We also found bald eagles. Lots of them. Not all of the 7,000 that have stopped here on their migration, since many had finished feeding for the day and departed to roost among the trees, but still an uncountable number.

Until last year the largest gathering of bald eagles in North America has been in Brackendale, near Squamish, BC where about 4,000 birds were counted. As David Hancock says in the news video, the eagles follow the fish, and the Harrison River has had an unprecedented salmon run in the past two years.

There is a majesty about eagles — among the largest known birds with wingspans up to eight feet – and I couldn’t help but be awed seeing so many of them gathered in this one place.

It brought to mind the song, “On Eagles’ Wings”, based on Isaiah 40:31, “… those who hope in the Lord will renew their strength. They will soar on wings like eagles; they will run and not grow weary, they will walk and not be faint.”

In our rush to reach the eagles before sunset we left the camera’s tripod in the car, so didn’t get many closeup photos. But we came away with memories of a Sunday afternoon well spent. We drove homeward into the sunset and back into the fog.
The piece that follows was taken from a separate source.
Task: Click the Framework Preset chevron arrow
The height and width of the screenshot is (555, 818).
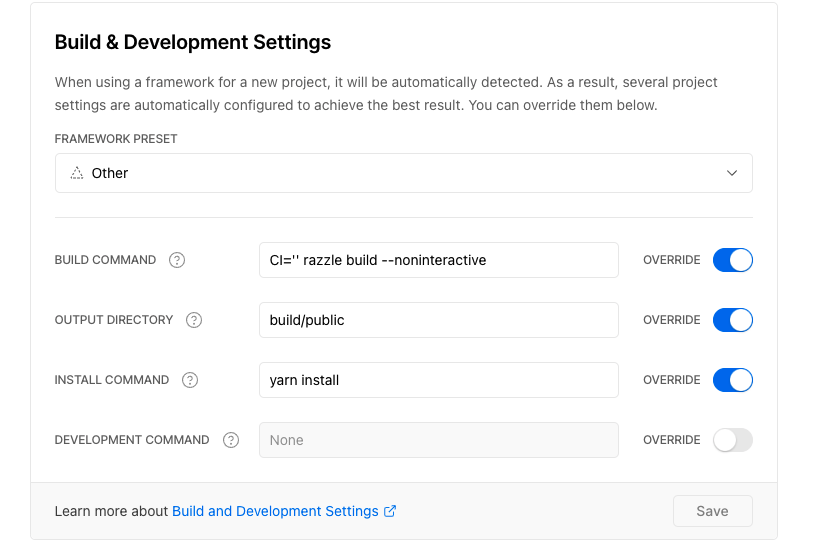Action: (x=732, y=173)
Bald Eagle statistics from Wikipedia:

“… a large bird, with a body length of 70–102 centimeters (28–40 in). The wingspan is typically between 1.8 and 2.3 m (5.9 and 7.5 ft) and mass is usually between 2.5 and 7 kilograms (5.5 and 15 lb). Females are about 25 percent larger than males, averaging 5.8 kg (13 lb) and against the males’ average weight of 4.1 kg (9.0 lb). The size of the bird varies by location; the smallest specimens are those from Florida, where mature males may weigh as little as 2.3 kg (5.1 lb) and have a wingspan of 1.68 m (5.5 ft). The largest eagles are from Alaska, where large females may weigh up to 7.5 kg (17 lb) and span 2.44 m (8.0 ft) across the wings.
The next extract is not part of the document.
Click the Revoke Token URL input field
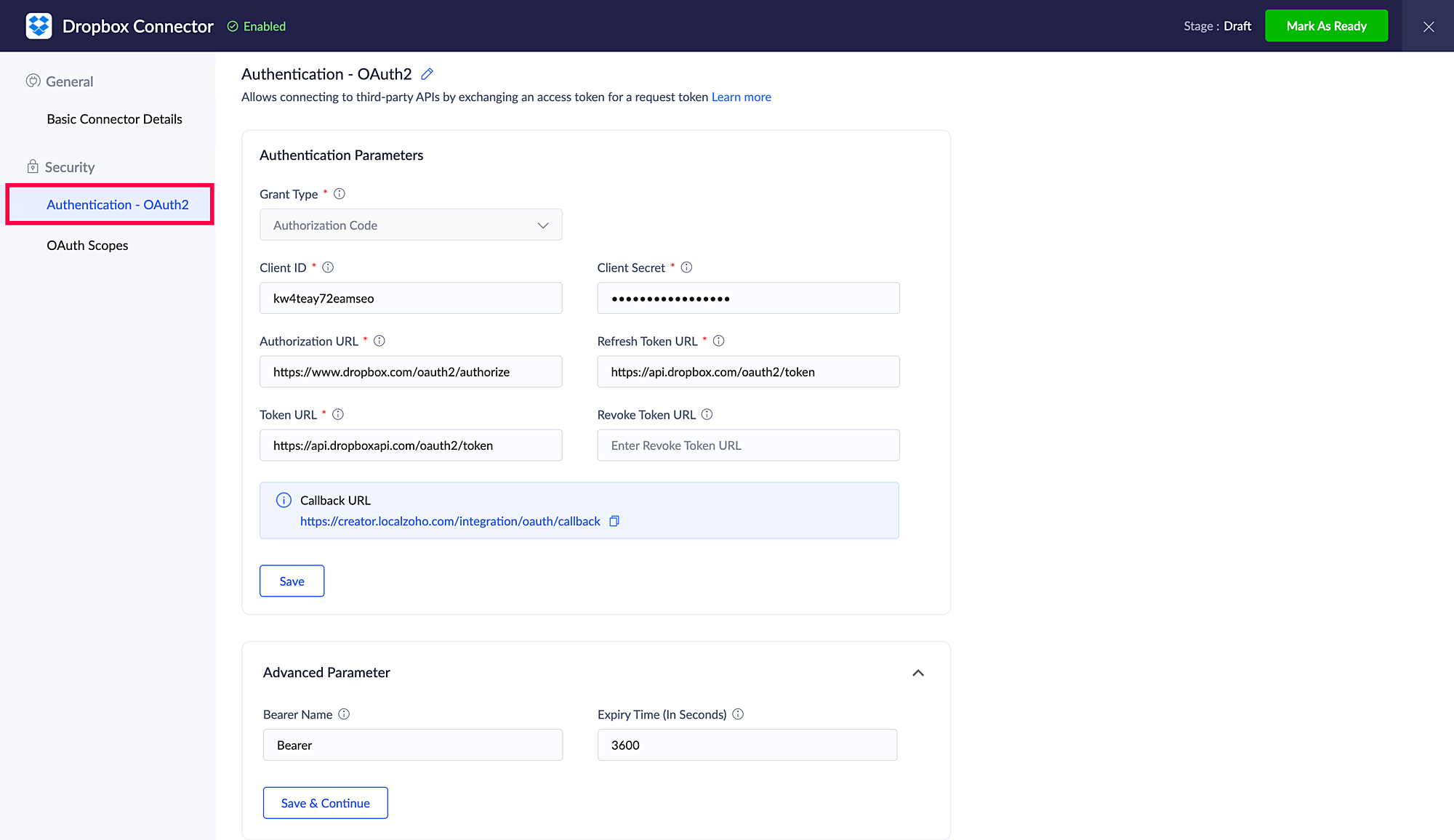1454x840 pixels. tap(748, 445)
“Its diet consists mainly of fish, but it is an opportunistic feeder. It hunts fish by swooping down and snatching the fish out of the water with its talons. It is sexually mature at four years or five years of age. The Bald Eagle builds the largest nest of any North American bird, up to 4 meters (13 ft) deep, 2.5 meters (8.2 ft) wide, and one metric ton (1.1 tons) in weight.
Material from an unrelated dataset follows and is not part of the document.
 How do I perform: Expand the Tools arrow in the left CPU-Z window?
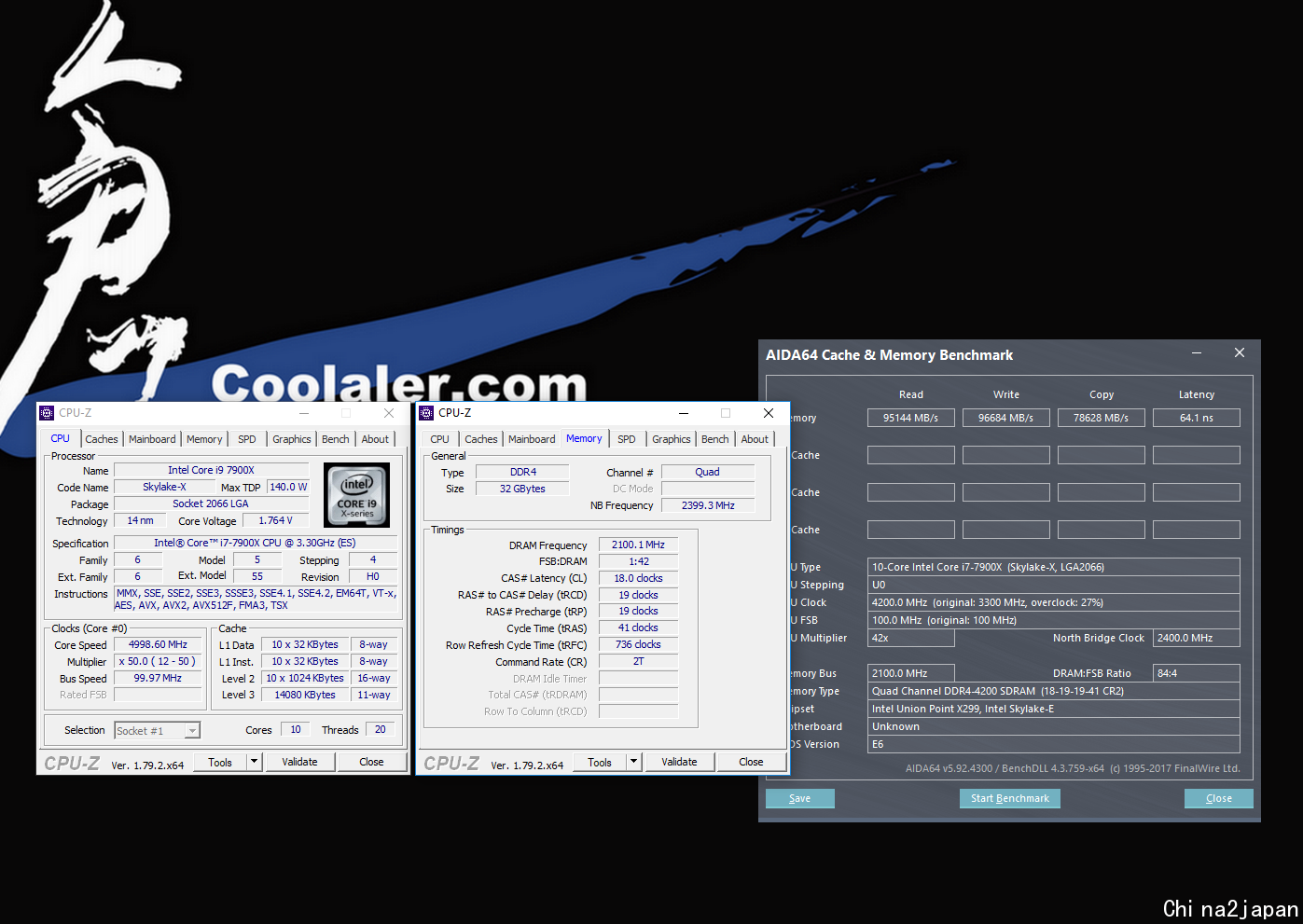point(254,762)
“The call consists of weak chirping whistles, harsher and more shrill from young birds than adults.

“The average lifespan of Bald Eagles in the wild is around 20 years, with the oldest living to be about 30. In captivity, they often live somewhat longer. In one instance, a captive individual in New York lived for nearly 50 years. As with size, the average lifespan of an eagle population appears to be influenced by its location.”